WHAT TO DO:
Rewrite the lines of the records as a JSON list of strings, one string per line with blank lines left out, starting with the line that contains "The image size is (457, 245)." and going on through the line that contains "Click the blue Product".

----

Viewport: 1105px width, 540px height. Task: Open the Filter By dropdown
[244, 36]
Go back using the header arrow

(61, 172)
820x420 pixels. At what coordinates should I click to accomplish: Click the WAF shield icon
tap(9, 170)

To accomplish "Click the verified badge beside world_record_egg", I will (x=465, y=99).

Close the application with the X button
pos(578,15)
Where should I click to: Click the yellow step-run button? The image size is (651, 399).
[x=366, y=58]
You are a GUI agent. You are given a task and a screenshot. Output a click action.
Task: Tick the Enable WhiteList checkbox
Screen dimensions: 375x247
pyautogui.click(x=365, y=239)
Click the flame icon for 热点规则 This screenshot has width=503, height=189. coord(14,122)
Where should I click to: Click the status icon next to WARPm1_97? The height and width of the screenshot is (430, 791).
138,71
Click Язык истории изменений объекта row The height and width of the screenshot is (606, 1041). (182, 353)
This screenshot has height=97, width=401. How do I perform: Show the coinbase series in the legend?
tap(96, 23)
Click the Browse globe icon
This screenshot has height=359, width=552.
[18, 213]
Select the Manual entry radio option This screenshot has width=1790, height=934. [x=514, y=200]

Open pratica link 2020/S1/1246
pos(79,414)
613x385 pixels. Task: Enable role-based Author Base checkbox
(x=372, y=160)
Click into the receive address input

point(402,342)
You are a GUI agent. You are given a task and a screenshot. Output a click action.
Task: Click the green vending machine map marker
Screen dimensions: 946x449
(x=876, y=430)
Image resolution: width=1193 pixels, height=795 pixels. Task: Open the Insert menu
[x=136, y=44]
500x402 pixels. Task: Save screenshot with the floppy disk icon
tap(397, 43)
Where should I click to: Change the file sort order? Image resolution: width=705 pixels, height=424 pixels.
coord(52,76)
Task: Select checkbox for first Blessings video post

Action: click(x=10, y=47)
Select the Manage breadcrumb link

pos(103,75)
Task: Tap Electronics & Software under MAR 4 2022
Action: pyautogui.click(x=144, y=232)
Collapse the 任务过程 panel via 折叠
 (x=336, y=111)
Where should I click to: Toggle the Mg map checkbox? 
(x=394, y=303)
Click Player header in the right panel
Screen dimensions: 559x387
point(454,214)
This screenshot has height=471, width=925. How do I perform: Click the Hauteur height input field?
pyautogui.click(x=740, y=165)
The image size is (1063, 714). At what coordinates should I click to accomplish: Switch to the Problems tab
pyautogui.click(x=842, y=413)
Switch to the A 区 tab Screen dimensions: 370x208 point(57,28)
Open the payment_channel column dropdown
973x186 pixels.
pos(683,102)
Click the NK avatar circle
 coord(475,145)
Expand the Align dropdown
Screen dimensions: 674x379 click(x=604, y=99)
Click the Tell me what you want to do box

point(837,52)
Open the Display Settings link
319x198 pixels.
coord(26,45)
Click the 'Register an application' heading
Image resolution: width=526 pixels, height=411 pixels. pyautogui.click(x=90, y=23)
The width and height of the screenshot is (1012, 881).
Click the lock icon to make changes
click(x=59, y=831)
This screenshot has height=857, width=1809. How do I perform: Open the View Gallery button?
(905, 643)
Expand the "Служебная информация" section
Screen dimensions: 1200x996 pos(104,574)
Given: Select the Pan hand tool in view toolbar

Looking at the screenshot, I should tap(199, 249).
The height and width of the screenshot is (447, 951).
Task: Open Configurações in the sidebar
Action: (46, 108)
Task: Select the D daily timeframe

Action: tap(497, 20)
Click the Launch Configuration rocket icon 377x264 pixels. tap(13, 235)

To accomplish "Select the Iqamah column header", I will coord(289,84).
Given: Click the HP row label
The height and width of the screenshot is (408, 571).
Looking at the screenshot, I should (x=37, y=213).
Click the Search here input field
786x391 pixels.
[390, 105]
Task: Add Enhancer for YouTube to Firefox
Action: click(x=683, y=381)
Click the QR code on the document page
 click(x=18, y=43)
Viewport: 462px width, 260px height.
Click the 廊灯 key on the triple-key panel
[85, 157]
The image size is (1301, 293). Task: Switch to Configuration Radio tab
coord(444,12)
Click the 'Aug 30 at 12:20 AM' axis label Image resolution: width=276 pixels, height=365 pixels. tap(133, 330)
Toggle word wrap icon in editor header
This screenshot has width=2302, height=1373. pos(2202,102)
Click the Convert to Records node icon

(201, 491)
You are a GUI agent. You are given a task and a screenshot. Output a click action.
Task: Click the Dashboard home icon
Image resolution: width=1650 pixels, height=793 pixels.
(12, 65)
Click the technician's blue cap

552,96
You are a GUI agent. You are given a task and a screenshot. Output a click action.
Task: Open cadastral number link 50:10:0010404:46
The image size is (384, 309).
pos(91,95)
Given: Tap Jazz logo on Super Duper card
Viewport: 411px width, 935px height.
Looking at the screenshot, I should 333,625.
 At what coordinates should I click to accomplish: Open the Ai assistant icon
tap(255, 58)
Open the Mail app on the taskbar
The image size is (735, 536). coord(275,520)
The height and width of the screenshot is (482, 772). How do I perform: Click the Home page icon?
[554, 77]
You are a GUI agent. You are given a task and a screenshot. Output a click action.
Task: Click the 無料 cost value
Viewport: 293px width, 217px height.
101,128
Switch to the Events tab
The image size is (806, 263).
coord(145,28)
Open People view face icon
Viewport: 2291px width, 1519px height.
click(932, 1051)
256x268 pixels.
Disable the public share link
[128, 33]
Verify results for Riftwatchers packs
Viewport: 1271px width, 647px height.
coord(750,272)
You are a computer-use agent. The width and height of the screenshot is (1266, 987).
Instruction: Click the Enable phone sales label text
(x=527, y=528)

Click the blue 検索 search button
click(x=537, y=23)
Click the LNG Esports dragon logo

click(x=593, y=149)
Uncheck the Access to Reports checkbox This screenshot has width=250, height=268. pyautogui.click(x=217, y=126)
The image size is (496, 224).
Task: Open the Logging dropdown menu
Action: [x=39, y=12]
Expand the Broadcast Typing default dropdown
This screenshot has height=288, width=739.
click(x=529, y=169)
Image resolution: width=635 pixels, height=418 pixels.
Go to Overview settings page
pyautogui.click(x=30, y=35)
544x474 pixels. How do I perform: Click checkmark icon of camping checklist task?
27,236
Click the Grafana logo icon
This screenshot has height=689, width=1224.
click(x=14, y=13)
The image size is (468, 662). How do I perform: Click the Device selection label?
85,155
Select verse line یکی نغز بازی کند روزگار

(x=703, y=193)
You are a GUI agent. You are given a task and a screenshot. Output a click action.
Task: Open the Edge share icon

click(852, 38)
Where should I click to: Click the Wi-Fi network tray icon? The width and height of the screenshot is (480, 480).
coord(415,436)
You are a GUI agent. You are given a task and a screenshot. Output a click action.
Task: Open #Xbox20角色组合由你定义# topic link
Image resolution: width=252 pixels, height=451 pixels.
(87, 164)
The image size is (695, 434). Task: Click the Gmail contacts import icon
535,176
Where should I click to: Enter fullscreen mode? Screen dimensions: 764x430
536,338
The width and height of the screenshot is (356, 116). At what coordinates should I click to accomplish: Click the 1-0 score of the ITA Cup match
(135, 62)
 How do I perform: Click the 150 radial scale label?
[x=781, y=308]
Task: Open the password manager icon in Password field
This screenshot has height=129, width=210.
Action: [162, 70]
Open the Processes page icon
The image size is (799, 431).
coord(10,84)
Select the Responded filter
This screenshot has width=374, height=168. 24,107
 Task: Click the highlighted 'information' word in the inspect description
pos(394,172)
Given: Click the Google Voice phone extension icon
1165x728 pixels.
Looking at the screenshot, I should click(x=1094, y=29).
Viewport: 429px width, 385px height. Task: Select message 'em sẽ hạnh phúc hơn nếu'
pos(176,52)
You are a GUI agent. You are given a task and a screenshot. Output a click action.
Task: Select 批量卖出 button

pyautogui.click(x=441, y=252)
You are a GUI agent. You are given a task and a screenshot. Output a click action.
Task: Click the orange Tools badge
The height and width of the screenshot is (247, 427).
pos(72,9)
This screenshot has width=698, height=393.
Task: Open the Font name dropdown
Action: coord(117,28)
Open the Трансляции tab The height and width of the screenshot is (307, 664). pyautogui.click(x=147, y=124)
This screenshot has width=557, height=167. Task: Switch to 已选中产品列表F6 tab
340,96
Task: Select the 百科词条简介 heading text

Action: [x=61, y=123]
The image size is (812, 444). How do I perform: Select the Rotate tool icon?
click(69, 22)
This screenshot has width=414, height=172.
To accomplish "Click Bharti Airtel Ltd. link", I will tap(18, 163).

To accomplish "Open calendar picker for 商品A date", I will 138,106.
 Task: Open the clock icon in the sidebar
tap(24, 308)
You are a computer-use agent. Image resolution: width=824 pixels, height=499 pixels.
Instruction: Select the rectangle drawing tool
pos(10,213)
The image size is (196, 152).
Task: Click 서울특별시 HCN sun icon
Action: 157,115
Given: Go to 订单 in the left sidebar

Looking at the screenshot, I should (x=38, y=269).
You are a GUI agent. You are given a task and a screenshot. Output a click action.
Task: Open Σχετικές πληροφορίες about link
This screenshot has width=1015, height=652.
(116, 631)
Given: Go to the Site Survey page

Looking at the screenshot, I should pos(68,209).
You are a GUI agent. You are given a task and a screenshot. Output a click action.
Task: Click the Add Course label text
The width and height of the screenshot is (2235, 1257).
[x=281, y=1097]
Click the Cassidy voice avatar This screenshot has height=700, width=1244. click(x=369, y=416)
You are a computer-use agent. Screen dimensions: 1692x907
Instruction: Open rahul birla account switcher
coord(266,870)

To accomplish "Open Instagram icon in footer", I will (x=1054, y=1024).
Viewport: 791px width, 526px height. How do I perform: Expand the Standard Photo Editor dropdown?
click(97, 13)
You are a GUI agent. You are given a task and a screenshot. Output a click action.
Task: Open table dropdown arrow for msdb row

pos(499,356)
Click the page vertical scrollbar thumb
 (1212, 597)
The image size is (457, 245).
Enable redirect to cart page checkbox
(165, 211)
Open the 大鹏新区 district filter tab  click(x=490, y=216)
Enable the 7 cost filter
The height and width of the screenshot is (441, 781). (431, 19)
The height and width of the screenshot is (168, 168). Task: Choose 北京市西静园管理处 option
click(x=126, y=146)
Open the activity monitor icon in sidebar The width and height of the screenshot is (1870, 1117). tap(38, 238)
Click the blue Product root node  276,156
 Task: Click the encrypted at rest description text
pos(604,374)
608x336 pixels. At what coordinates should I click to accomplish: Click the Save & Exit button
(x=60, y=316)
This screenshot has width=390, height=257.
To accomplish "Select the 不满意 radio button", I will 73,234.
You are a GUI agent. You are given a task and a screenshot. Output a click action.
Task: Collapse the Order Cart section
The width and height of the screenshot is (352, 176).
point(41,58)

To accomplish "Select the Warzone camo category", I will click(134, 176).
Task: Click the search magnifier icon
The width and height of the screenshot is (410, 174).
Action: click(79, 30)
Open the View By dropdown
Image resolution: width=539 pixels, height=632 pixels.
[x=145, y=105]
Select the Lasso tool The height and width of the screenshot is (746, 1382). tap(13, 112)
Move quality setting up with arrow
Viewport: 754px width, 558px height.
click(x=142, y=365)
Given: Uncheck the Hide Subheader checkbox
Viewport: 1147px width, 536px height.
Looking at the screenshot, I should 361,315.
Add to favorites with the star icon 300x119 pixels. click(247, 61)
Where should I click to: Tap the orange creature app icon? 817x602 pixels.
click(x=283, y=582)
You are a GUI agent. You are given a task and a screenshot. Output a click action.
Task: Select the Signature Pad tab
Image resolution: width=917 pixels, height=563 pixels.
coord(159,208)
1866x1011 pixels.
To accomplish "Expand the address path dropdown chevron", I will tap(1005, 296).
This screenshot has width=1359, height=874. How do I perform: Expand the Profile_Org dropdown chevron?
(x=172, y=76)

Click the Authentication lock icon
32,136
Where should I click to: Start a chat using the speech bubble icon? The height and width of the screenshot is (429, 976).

----

ANSWER TO THE PROBLEM:
[
  "The image size is (457, 245).",
  "Enable redirect to cart page checkbox",
  "(165, 211)",
  "Open the 大鹏新区 district filter tab  click(x=490, y=216)",
  "Enable the 7 cost filter",
  "The height and width of the screenshot is (441, 781). (431, 19)",
  "The height and width of the screenshot is (168, 168). Task: Choose 北京市西静园管理处 option",
  "click(x=126, y=146)",
  "Open the activity monitor icon in sidebar The width and height of the screenshot is (1870, 1117). tap(38, 238)",
  "Click the blue Product root node  276,156"
]